Os antigos costumavam dizer que não há mal que não traga um bem. Refiro-me às inúmeras consequências, também benéficas, causadas pela pandemia gerada pelo coronavírus. Sim, por mais espantoso que possa parecer, mesmo em meio a um cenário de caos e de terror, conseguimos enxergar algo bom.

É inconteste:  a Covid19 acelerou, em alguns anos, a evolução digital de muitas empresas, instituições, escolas, faculdades e até de relacionamentos. Encurtou ainda mais as distâncias, aproximou as pessoas, impediu que negócios falissem e permitiu que milhões de estudantes e professores seguissem adiante mesmo em meio à incerteza. Dir-se-ia estar em curso uma revolução digital.

O escritor israelense Yuval Harari, notabilizado como um dos profetas deste novo mundo, lançou um livro com a coletânea de alguns de seus artigos, escritos na revista Time e também nos jornais Financial Times e The Guardian, intitulado Notas sobre a Pandemia. Nele, Harari traça um cenário apocalíptico em seus escritos, mas também sopra esperança, ao afirmar que a cooperação global, numa imensa rede invisível que a tecnologia proporciona, é capaz de nos salvar do egoísmo e, ainda, de quebra, preservar a humanidade.

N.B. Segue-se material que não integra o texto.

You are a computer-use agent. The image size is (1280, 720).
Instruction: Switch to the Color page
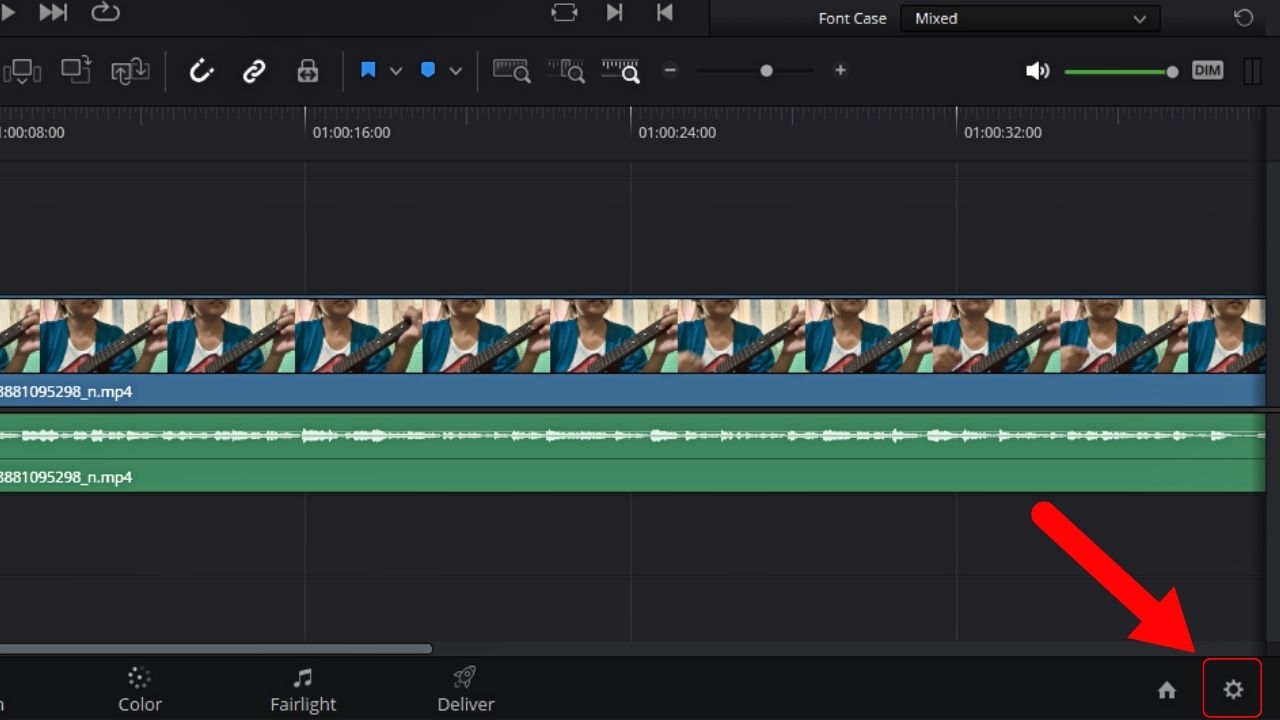[139, 689]
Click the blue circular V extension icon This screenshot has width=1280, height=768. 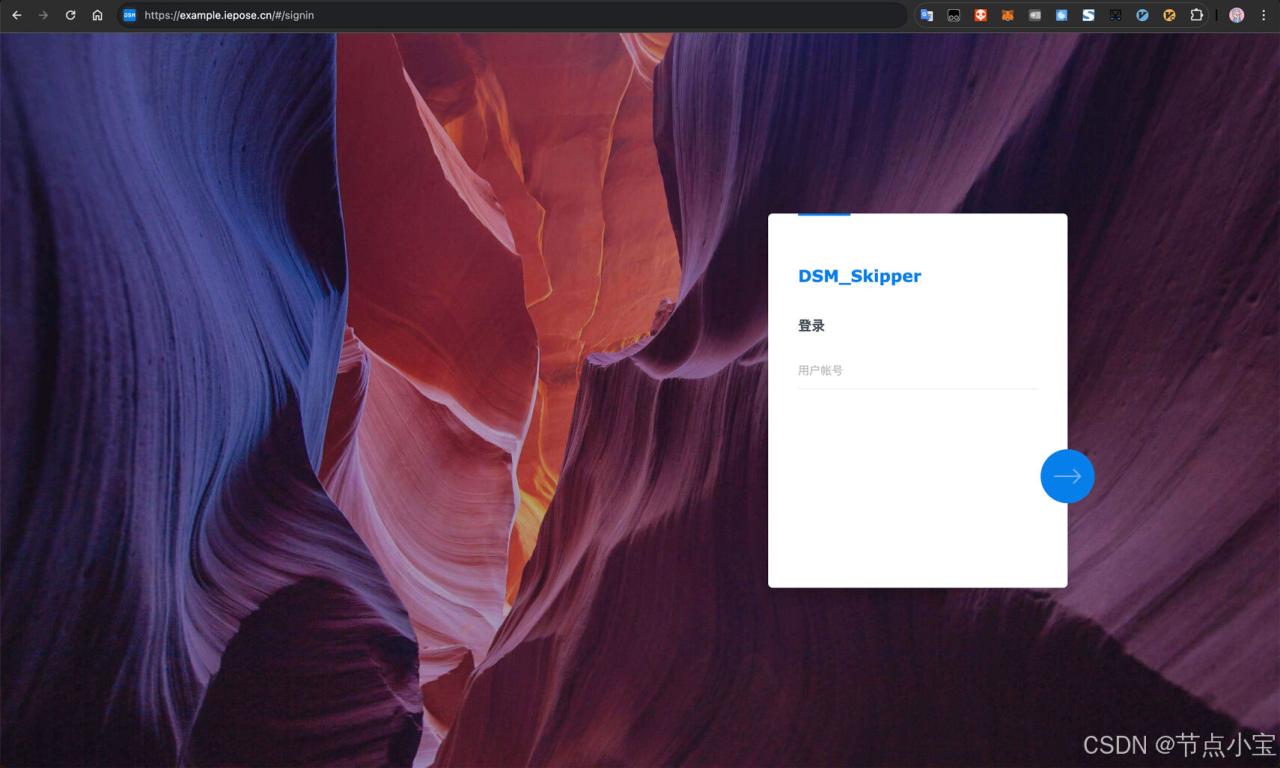tap(1142, 15)
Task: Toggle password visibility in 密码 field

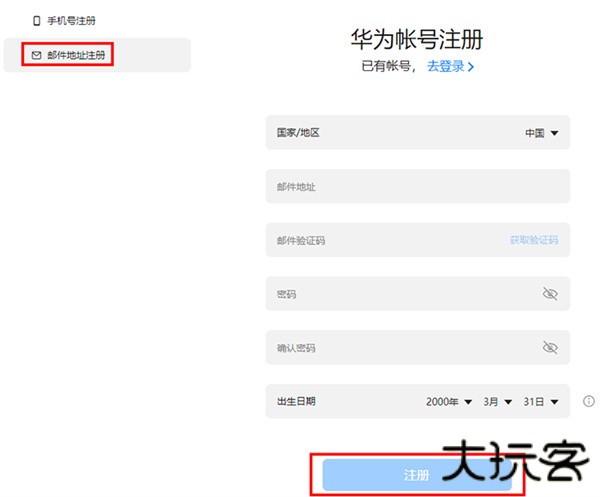Action: pyautogui.click(x=549, y=294)
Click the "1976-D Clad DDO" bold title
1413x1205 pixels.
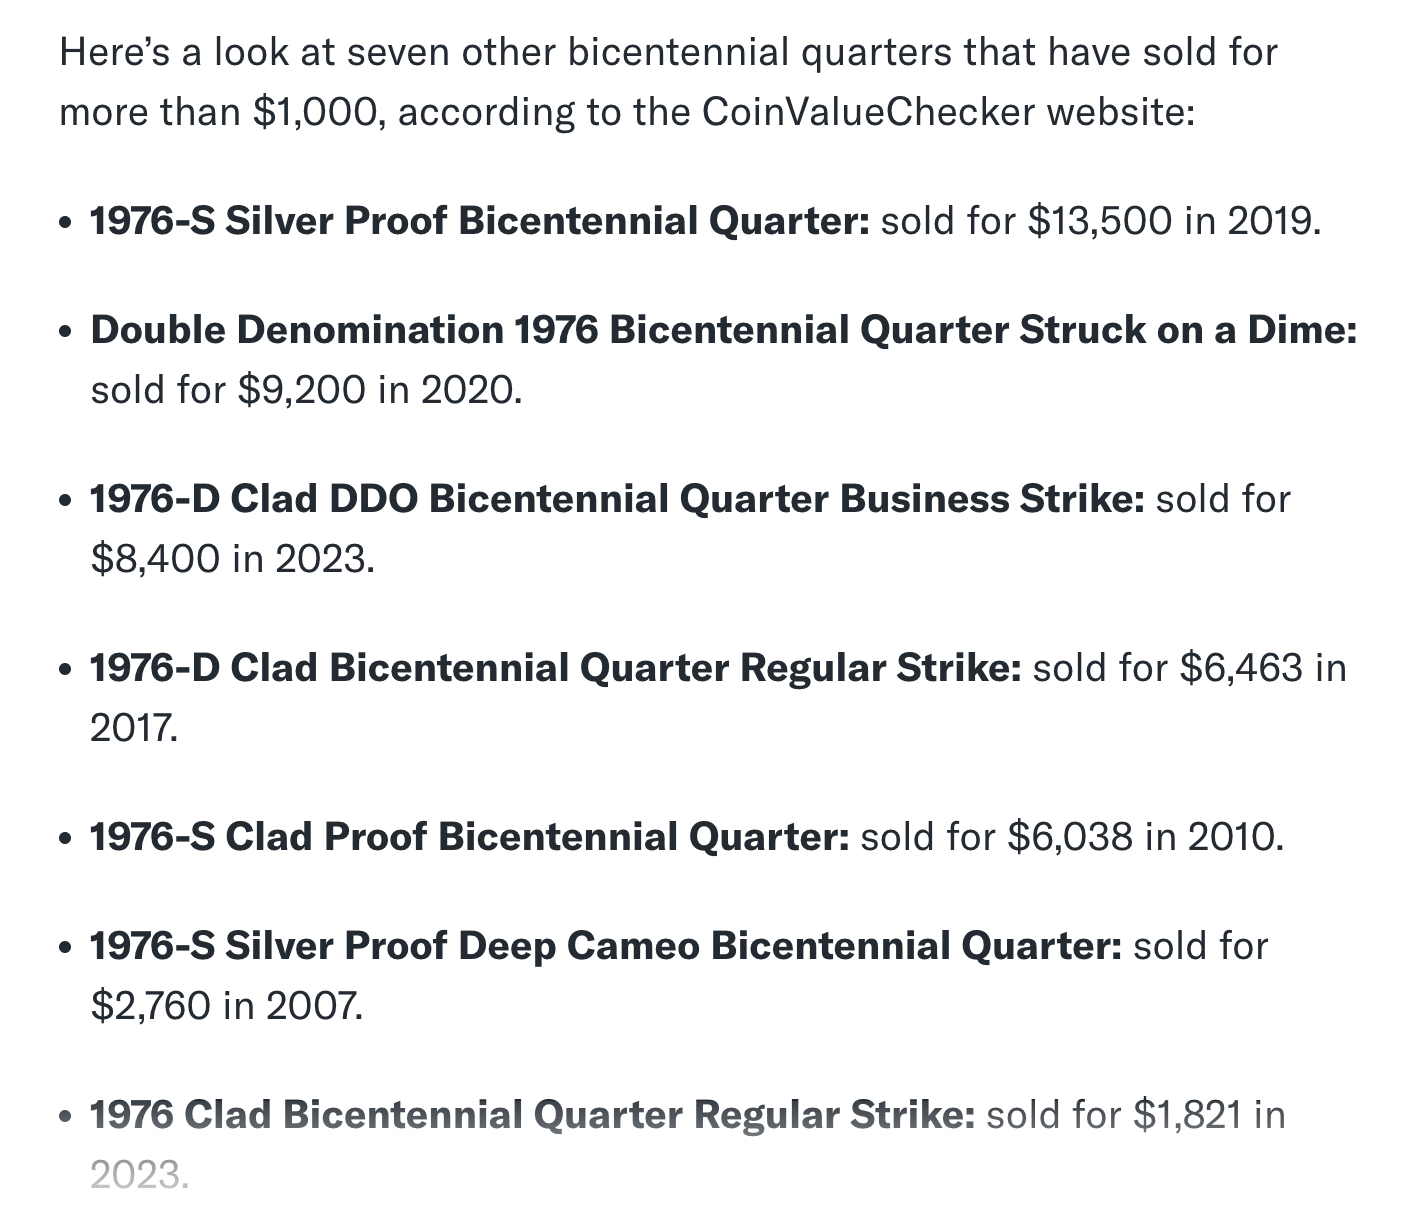pyautogui.click(x=254, y=498)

Mas essa realidade não é nova. Basta lembrar que, após a segunda guerra mundial, além da herança de mortos, mutilados e feridos – sem contar com o desastre ocasionado nas economias dos países diretamente envolvidos – também fomos contemplados com as invenções do micro-ondas, do GPS, das câmeras digitais, do controle do tráfego aéreo, da produção em larga escala dos antibióticos, dos serviços de ambulância, dos computadores e da internet.

Estudiosos de tendências dizem que, de saída, já podemos contabilizar três grandes inovações tecnológicas que passaram a fazer parte de nossas vidas de maneira irreversível: o home office, a inteligência artificial, e o planejamento flexível, ou seja, a projeção de cenários que já leve em conta as alterações bruscas que podem ocorrer no meio da execução.

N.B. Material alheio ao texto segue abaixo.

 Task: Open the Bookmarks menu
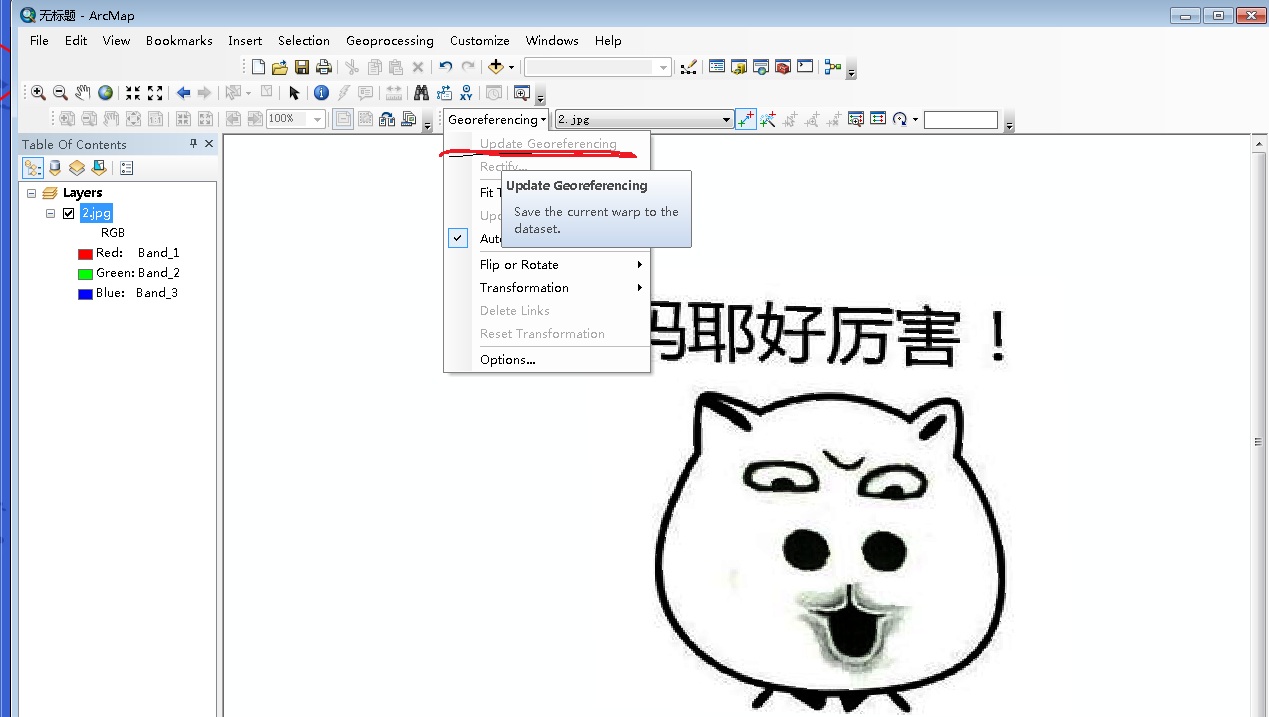(179, 41)
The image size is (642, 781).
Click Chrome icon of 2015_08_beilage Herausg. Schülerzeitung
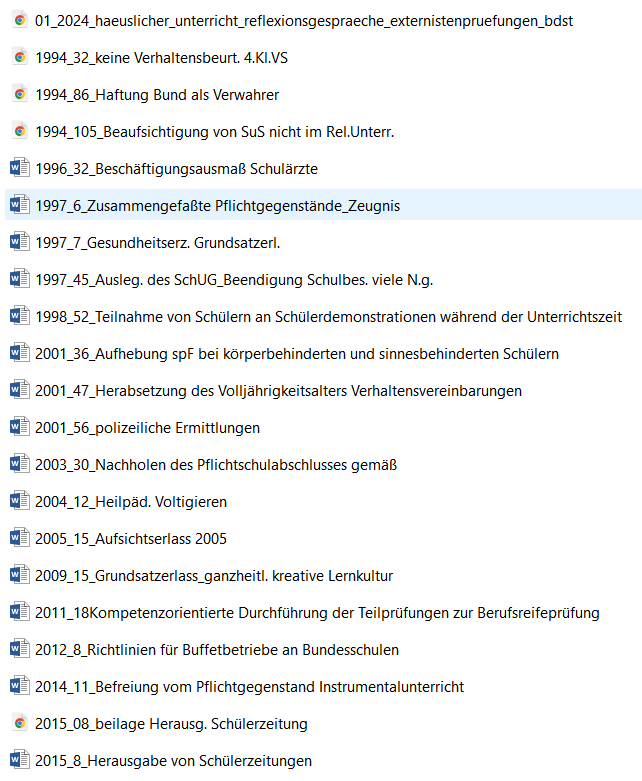(x=19, y=723)
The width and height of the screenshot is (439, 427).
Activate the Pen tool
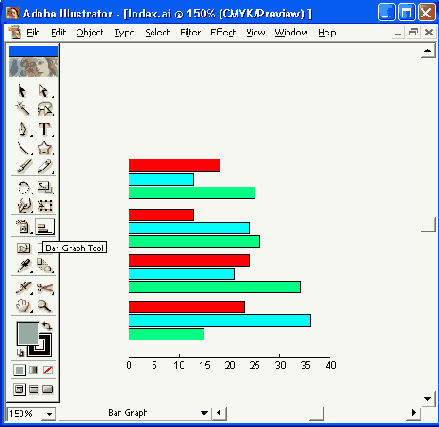coord(23,129)
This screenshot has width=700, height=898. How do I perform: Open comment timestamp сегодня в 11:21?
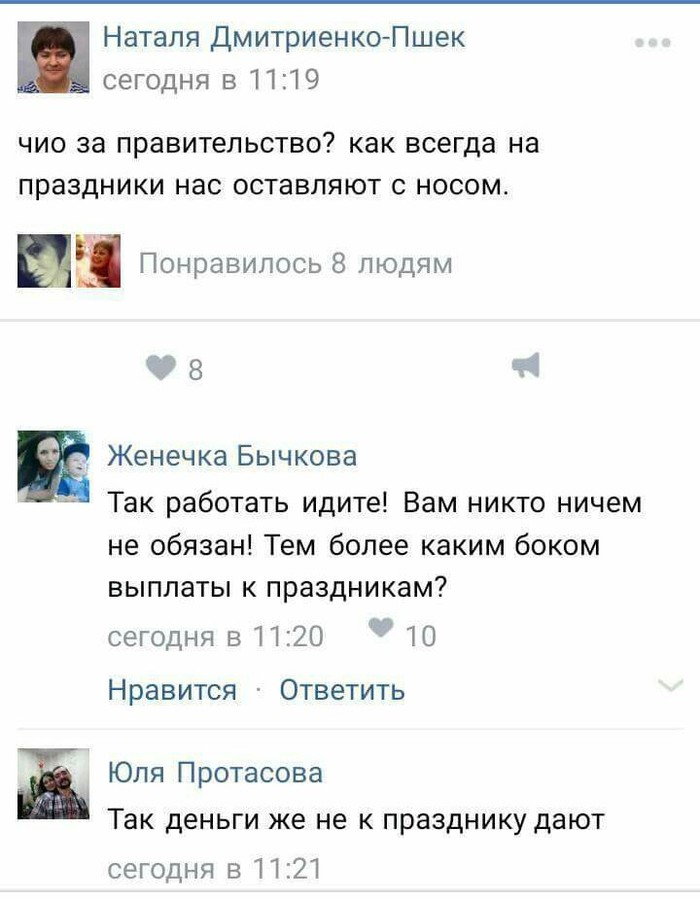(214, 869)
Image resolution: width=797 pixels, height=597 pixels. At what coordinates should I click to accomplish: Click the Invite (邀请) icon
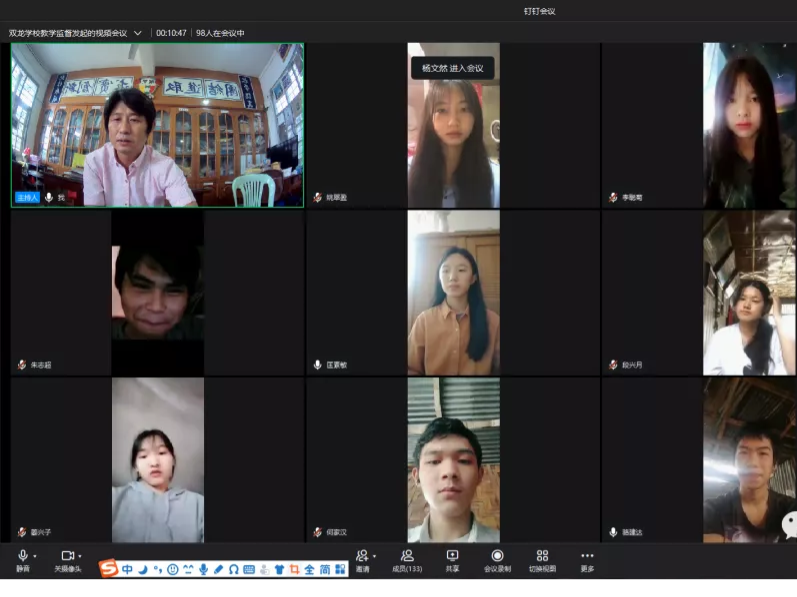362,556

Ouso ir além. Daqui para frente, nossos dados serão cruzados com muito mais rapidez e facilidade, para alegria das redes sociais que vendem nossas informações pessoais para as grandes corporações e nos ditam, de maneira imperceptível, como devemos nos comportar e falar. Sim, o documentário “O dilema das redes” alterna ficção e realidade, mas esta é ainda mais impressionante do que a tela consegue mostrar.

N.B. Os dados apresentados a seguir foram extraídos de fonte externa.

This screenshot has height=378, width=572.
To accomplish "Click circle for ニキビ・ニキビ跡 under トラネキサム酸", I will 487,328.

As entregas automatizadas, os deliverys de toda sorte e o atendimento virtual de profissionais da área da saúde permitem uma vida quase que em total isolamento – e, digo quase, porque o menor contato com o entregador ainda é necessário, pelo menos até que os drones assumam completamente esse processo. Não esqueço também de mencionar as impressões em 3D, as assinaturas digitais, as audiências e perícias virtuais, as reuniões mediadas pelas ferramentas zoom e google meet. E não para por aí: estão a caminho a internet 5G, o wifi 6, a expansão do blockchain, carros mais inteligentes e casas regidas pelos auxiliadores digitais.

Em meio a tudo isso, existem pessoas com dramas e necessidades reais. Nunca podemos perder de vista o que a bússola da dignidade da pessoa humana aponta. O mundo vai continuar avançando, celeremente, em tecnologia e inovação, tão necessárias a todos os que aqui vivem. Mas o foco deve ser a melhoria da qualidade de vida e sua preservação e a solidariedade entre todos. Esses são valores atemporais.

Não há nada de novo sob o sol, já alertou Salomão, em Eclesiastes. Prever significa ver o presente e o passado como movimento – a frase é de Gramsci. Acredito que antecipamos o futuro. Estamos vivendo uma reorganização do cotidiano que tem nos surpreendido.  Mas o que nos ajudou a chegar até aqui como humanidade não deve ser esquecido.

Natalino Salgado Filho
Médico Nefrologista, Reitor da UFMA, Titular da Academia Nacional de Medicina, Academia de Letras do MA e da Academia Maranhense de Medicina.